Üzülerek söylememiz gerekiyor ki, İlahi enbiyaların her birinin vefatından sonra taraftarlarının çokğu peygamberlerinin belirlediği yoldan sapmışlardır. Nübüvvet ilmi ile kendi ümmetinin geleceğini açıkça gören Peygamber efendimiz (s.a.a) çeşitli rivayetlerde (ümmetin fırkalar bölünmesi hadisleri)  bu olaydan haber vermiştir. “İftirakı ümmet” hadislerini hem Şia ve hem de Ehlisünnet muhaddisleri farklı senetlerle nakletmişlerdir.[1] Bu rivayet “Hisali Şeyh Saduk’ “Tefsiri ayaşi” ve Taberisinin “İhticac” adlı eseri olmak üzere Şia’nın kaynak kitaplarında nakledilmiştir.[2] Bu rivayetlerin içermiş olduğu mana tevatür (tevatüri manevi) boyutundadır.
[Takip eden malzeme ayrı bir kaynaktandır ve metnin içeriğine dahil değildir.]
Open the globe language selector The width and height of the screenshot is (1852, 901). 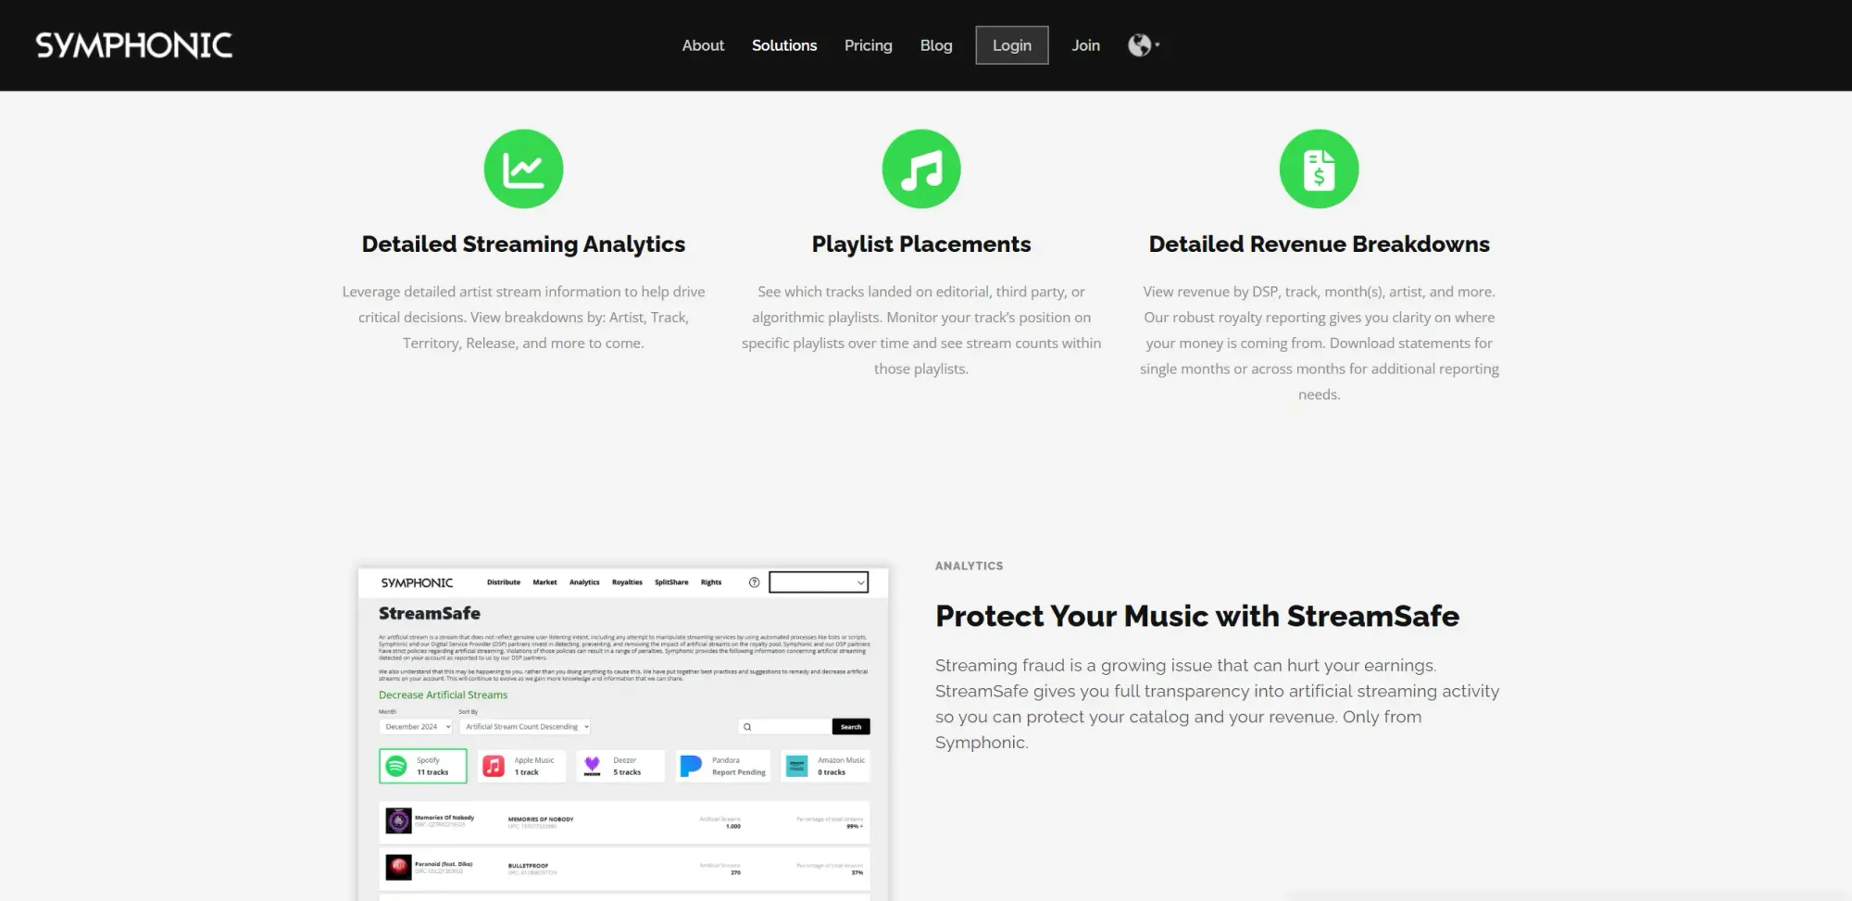[1143, 45]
Yani rivayetin metinde zikredilen kelimeler bakımından bir birinden farklı kelimeler içermiş olsa bile hepsinin taşımış oldukları mana aynı ve birdir.
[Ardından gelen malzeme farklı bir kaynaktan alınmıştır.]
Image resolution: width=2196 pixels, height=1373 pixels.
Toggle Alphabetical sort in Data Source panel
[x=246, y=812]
Bu rivayetlere göre, Peygamber efendimiz (s.a.a) kendi vefatından sonra ümmetinin yetmiş üç fırkaya bölüneceğini önceden haber vermiştir.

Ümmetin fırkalara bölünmesi rivayetlerinin içinde senedi en sahih olanı, Kuleyni’nin “Kafi” adlı kitabında İmam Bakır’dan (a.s) naklettiği hadistir. Dolayısıyla bu hadisin senet ve metni örnek babından incelenecektir.

Hadisin Senedi:

Muhammed b. Yahya Ahamet b. İsa’dan, İsan da ibni Mahbubdan, ibni Mahbub da Cemil b. Salih’ten, ibni Salih de Ebu Halit el-Kabili den o da Ebu Cafer’den (imam Bakırdan) (a.s.), bu hadisi nakletmişlerdir. İşte buradaki rivayetin senedi budur[3]
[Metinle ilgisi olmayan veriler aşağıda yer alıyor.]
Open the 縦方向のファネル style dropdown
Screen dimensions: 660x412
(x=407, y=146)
Hadislerin senet açısından farklı kısımları vardır. Eğer hadisin senedinde yer alan fertlerin tümü Şia ve sıkka (güvenilir insanlar) olursa hadis, hadis bilim ıstılahına göre “sahih”tir.[4] Eğer hadisin senedinde yer alan fertler kendi zamanının âlim ve büyüklerinden olurlarsa hadisin sadır olduğuna dair olan güven daha da çok artar. İmam Bakır’dan rivayet edilen hadis işte bu kısımdandır. Zira hadisin senedinde olan fertlerin hepsi büyük ve âlim kişilerdir. Muhammed bin Yahya büyük şahsiyetlerdendir ki Necaşi onun hakkında şöyle diyor: “O kendi zamanında bizim ashabımızın büyüklerindendir ve yüksek derecede güvenilir bir kimsedir.”[5]

Ahmet bin Muhammed bin İsa hakkında da şöyle der: “Ebu Cafer Kum’luların şeyhi ve fakihidir.”[6] Hasan bin Mahbub rical kaynaklarımızda güvenilir ve üzerinde icma edilmiş olan ashaptandır.”[7] Cemil bin Salih ve ebu Halid kabuli de büyüklerden sayılmaktadır.[8]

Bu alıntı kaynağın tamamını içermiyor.